### [DOCUMENT EXCERPT]
■ ■ ■ ■ ■ ■ ■

Setting up a task scheduler in Flask

The first thing that comes to mind while considering a task scheduler is a cron job. As most of the today’s servers are hosted on linux machines, setting a cron job for periodic task might seem like a good option for many. However in production having a crontab is nothing but a pain in the a**. It can be a bit tricky to configure different timezones depending upon the location of the server.

The biggest problem with this approach is when the application is scaled into multiple web servers. In that case instead of running one we could be running multiple cron jobs which might lead to race conditions. Also it’s hard to debug if something goes wrong with the task.

With Flask there are multiple ways to address third problem and Celery is one of the most popular ones. Celery addresses the above problems quite gracefully. It uses same timezones of pytz which helps in calculating timezones and setting the scheduler timings accurately.

Celery uses a backend message broker (redis or RabbitMQ) to save the state of the schedule which acts as a centralized database server for multiple celery workers running on different web servers.The message broker ensures that the task is run only once as per the schedule, hence eliminating the race condition.

Monitoring real time events is also supported by Celery. It includes a beautiful built-in terminal interface that shows all the current events.A nice standalone project Flower provides a web based tool to administer Celery workers and tasks.It also supports asynchronous task execution which comes in handy for long running tasks.

Let’s go hacking

Here we will be using a dockerized environment. Now the installation of redis and celery can be different from system to system and docker environments are pretty common now a days to do such kind of exercises without worrying so much about local dev infrastructure.

  flask-celery
  │
  │  app.py
  │  docker-compose.yml
  │  Dockerfile
  │  entrypoint.sh
  │  requirements.txt
  │
  └────────────────────────

Let’s start with the Dockerfile

  FROM python:3.7

  # Create a directory named flask
  RUN mkdir flask

  # Copy everything to flask folder
  COPY . /flask/

  # Make flask as working directory
  WORKDIR /flask

  # Install the Python libraries
  RUN pip3 install --no-cache-dir -r requirements.txt

  EXPOSE 5000

  # Run the entrypoint script
  CMD ["bash", "entrypoint.sh"]

The packages required for this application are mentioned in the requirement.txt file.

  Flask==1.0.2
  celery==4.3.0
  redis==3.3.11

The entry point script goes here.

  #!/bin/sh

  flask run --host=0.0.0.0 --port 5000

Celery uses a message broker to pass messages between the web app and celery workers. Here we will setup a Redis container which will be used as the message broker.

  version: "3.7"

  services:

    redis:
      container_name: redis_dev_container
      image: redis
      ports:
        - "6379:6379"

    flask_service:
      container_name: flask_dev_container
      restart: always
      image: flask
      build:
        context: ./
        dockerfile: Dockerfile
      depends_on:
          - redis
      ports:
        - "5000:5000"

■ ■ ■ ■ ■ ■ ■

### [DATA FOR THIS EXERCISE]
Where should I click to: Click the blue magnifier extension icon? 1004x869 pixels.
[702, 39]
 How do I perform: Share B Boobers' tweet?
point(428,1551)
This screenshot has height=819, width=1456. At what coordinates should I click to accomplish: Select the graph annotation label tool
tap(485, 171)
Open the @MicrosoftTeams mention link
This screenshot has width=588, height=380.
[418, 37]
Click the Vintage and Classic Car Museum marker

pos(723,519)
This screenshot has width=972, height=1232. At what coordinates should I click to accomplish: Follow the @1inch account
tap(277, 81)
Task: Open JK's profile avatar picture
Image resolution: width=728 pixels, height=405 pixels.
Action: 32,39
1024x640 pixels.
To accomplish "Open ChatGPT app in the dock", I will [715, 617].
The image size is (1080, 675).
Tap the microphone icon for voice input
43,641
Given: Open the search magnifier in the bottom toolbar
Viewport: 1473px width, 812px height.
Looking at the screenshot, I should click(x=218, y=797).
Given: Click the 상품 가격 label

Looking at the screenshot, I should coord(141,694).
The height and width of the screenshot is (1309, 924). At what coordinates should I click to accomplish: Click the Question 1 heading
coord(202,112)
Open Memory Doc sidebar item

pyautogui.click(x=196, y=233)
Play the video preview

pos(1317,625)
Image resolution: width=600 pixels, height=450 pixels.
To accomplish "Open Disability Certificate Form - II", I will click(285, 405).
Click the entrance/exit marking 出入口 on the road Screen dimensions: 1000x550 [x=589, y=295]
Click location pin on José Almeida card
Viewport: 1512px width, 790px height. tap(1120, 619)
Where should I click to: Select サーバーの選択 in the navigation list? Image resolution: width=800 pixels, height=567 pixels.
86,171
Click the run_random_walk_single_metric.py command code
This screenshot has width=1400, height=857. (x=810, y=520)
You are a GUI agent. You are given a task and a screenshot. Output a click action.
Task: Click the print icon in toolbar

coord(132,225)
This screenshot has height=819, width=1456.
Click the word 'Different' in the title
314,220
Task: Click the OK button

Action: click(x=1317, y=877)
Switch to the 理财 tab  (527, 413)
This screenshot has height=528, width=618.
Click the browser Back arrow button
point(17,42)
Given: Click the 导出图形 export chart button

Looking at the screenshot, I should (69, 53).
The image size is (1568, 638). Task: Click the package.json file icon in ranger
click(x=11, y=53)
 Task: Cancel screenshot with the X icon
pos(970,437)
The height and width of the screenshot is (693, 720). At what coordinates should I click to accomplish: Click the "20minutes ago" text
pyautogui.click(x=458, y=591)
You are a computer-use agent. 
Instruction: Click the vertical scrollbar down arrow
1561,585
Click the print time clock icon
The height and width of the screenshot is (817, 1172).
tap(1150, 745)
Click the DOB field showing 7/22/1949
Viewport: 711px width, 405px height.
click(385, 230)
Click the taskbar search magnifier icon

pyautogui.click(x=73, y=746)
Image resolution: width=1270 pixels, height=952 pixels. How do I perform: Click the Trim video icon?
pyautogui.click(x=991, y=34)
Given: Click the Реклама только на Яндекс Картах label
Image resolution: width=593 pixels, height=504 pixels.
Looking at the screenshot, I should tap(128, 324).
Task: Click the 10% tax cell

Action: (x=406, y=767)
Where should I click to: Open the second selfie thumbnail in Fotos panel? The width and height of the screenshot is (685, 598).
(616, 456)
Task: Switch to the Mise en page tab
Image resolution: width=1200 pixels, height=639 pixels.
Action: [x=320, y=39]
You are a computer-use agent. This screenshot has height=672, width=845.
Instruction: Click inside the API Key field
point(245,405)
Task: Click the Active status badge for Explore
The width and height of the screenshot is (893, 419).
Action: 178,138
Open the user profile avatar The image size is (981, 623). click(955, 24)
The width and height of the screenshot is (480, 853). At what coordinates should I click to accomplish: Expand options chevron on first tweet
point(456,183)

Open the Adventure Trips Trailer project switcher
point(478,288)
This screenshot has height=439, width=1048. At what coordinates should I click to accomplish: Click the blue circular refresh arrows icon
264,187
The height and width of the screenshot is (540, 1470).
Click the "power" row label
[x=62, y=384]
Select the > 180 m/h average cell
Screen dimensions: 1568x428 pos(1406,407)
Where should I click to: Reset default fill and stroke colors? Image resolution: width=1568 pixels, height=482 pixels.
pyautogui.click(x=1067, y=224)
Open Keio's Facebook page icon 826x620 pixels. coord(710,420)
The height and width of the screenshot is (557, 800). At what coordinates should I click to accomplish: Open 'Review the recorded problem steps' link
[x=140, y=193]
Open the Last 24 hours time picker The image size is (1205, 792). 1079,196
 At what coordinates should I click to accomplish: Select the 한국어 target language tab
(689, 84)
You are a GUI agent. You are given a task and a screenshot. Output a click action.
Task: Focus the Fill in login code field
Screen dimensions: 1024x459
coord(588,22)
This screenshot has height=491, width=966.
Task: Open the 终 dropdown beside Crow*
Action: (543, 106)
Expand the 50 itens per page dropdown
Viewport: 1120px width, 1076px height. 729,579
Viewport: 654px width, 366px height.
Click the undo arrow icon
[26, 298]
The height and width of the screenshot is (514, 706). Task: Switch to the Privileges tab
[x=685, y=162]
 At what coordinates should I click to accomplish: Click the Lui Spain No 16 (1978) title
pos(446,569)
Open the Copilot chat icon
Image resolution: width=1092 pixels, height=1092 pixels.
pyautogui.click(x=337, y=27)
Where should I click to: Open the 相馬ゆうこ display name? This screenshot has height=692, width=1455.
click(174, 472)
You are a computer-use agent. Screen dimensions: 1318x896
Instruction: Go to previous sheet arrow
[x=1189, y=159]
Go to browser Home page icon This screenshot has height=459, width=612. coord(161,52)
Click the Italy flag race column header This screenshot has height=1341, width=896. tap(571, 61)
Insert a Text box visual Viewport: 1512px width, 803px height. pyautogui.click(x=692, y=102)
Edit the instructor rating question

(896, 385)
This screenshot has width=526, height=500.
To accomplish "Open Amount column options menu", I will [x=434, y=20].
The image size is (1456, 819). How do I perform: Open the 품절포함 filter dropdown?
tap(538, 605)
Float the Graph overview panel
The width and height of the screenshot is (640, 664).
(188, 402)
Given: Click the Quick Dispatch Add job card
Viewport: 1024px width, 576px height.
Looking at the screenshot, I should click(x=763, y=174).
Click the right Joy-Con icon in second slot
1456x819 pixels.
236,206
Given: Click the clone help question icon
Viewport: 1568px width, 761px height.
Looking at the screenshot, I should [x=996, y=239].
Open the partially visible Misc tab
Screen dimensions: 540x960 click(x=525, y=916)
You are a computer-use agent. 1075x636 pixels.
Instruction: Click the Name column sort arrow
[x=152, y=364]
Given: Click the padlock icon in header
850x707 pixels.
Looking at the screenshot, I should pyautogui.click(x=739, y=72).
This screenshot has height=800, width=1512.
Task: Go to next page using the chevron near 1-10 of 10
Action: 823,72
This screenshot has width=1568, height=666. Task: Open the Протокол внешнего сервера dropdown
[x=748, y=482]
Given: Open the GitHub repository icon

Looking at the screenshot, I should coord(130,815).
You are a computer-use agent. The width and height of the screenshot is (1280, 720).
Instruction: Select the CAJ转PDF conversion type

■ ■ ■ ■ ■ ■ ■

### [EXERCISE INSTRUCTIONS]
1. Express the rows as a JSON list of strings, one string per line and blank lines omitted, covering everything from the line containing "This screenshot has height=439, width=1048." down to the line containing "[x=1189, y=159]".
2. Pick up the tutorial on scheduling tasks with Celery in Flask where it stops, and write the next part.
The Flask scheduling tutorial and the rows have no connection to each other.

### [RESULTS BY TASK]
1.
[
  "This screenshot has height=439, width=1048. At what coordinates should I click to accomplish: Click the blue circular refresh arrows icon",
  "264,187",
  "The height and width of the screenshot is (540, 1470).",
  "Click the \"power\" row label",
  "[x=62, y=384]",
  "Select the > 180 m/h average cell",
  "Screen dimensions: 1568x428 pos(1406,407)",
  "Where should I click to: Reset default fill and stroke colors? Image resolution: width=1568 pixels, height=482 pixels.",
  "pyautogui.click(x=1067, y=224)",
  "Open Keio's Facebook page icon 826x620 pixels. coord(710,420)",
  "The height and width of the screenshot is (557, 800). At what coordinates should I click to accomplish: Open 'Review the recorded problem steps' link",
  "[x=140, y=193]",
  "Open the Last 24 hours time picker The image size is (1205, 792). 1079,196",
  " At what coordinates should I click to accomplish: Select the 한국어 target language tab",
  "(689, 84)",
  "You are a GUI agent. You are given a task and a screenshot. Output a click action.",
  "Task: Focus the Fill in login code field",
  "Screen dimensions: 1024x459",
  "coord(588,22)",
  "This screenshot has height=491, width=966.",
  "Task: Open the 终 dropdown beside Crow*",
  "Action: (543, 106)",
  "Expand the 50 itens per page dropdown",
  "Viewport: 1120px width, 1076px height. 729,579",
  "Viewport: 654px width, 366px height.",
  "Click the undo arrow icon",
  "[26, 298]",
  "The height and width of the screenshot is (514, 706). Task: Switch to the Privileges tab",
  "[x=685, y=162]",
  " At what coordinates should I click to accomplish: Click the Lui Spain No 16 (1978) title",
  "pos(446,569)",
  "Open the Copilot chat icon",
  "Image resolution: width=1092 pixels, height=1092 pixels.",
  "pyautogui.click(x=337, y=27)",
  "Where should I click to: Open the 相馬ゆうこ display name? This screenshot has height=692, width=1455.",
  "click(174, 472)",
  "You are a computer-use agent. Screen dimensions: 1318x896",
  "Instruction: Go to previous sheet arrow",
  "[x=1189, y=159]"
]

2.
      volumes:
        - ./:/flask
      environment:
          - FLASK_DEBUG=1

Now we are all set to start our little experiment. We have a redis container running on port 6379 and a flask container running on localhost:5000. Let’s add a simple api to test whether our tiny web application works.

  from flask import Flask

  app = Flask(__name__)

  @app.route("/")
  def index_view():
      return "Flask-celery task scheduler!"

  if __name__ == "__main__":
      app.run()

And voila!

Now we will be building a simple timer application which will show the elapsed time since the application has started. We need to configure celery with the Redis server URL and also we will be using another Redis database to store the time.

  from flask import Flask
  from celery import Celery
  import redis

  app = Flask(__name__)

  # Add Redis URL configurations
  app.config["CELERY_BROKER_URL"] = "redis://redis:6379/0"
  app.config["CELERY_RESULT_BACKEND"] = "redis://redis:6379/0"

  # Connect Redis db
  redis_db = redis.Redis(
      host="redis", port="6379", db=1, charset="utf-8", decode_responses=True
  )

  # Initialize timer in Redis
  redis_db.mset({"minute": 0, "second": 0})

  # Add periodic tasks
  celery_beat_schedule = {
      "time_scheduler": {
          "task": "app.timer",
          # Run every second
          "schedule": 1.0,
      }
  }

# Initialize Celery and update its config
celery = Celery(app.name)
celery.conf.update(
    result_backend=app.config["CELERY_RESULT_BACKEND"],
    broker_url=app.config["CELERY_BROKER_URL"],
    timezone="UTC",
    task_serializer="json",
    accept_content=["json"],
    result_serializer="json",
    beat_schedule=celery_beat_schedule,
)


@app.route("/")
def index_view():
    return "Flask-celery task scheduler!"


@app.route("/timer")
def timer_view():
    time_counter = redis_db.mget(["minute", "second"])
    return f"Minute: {time_counter[0]}, Second: {time_counter[1]}"


@celery.task
def timer():
    second_counter = int(redis_db.get("second")) + 1
    if second_counter >= 59:
        # Reset the counter
        redis_db.set("second", 0)
        # Increment the minute
        redis_db.set("minute", int(redis_db.get("minute")) + 1)
    else:
        # Increment the second
        redis_db.set("second", second_counter)


if __name__ == "__main__":
    app.run()

Let’s update the entrypoint.js to run both Celery worker and beat server as background processes.

  #!/bin/sh

  # Run Celery worker
  celery -A app.celery worker --loglevel=INFO --detach --pidfile=''

  # Run Celery Beat
  celery -A app.celery beat --loglevel=INFO --detach --pidfile=''

  flask run --host=0.0.0.0 --port 5000

Our very own timer

The application is only for demonstration purpose. The counter won’t be accurate as the task processing time is not taken into account while calculating time.

Monitoring events

Celery has a rich support for monitoring various statistics for tasks, workers and events. We need to log into the container to enable and monitor events.

  docker exec -it flask_dev_container bash

Enable and list all events

  celery -A app.celery control enable_events

  celery -A app.celery events

This spins up a nice interactive terminal ui listing all the details of the scheduled tasks.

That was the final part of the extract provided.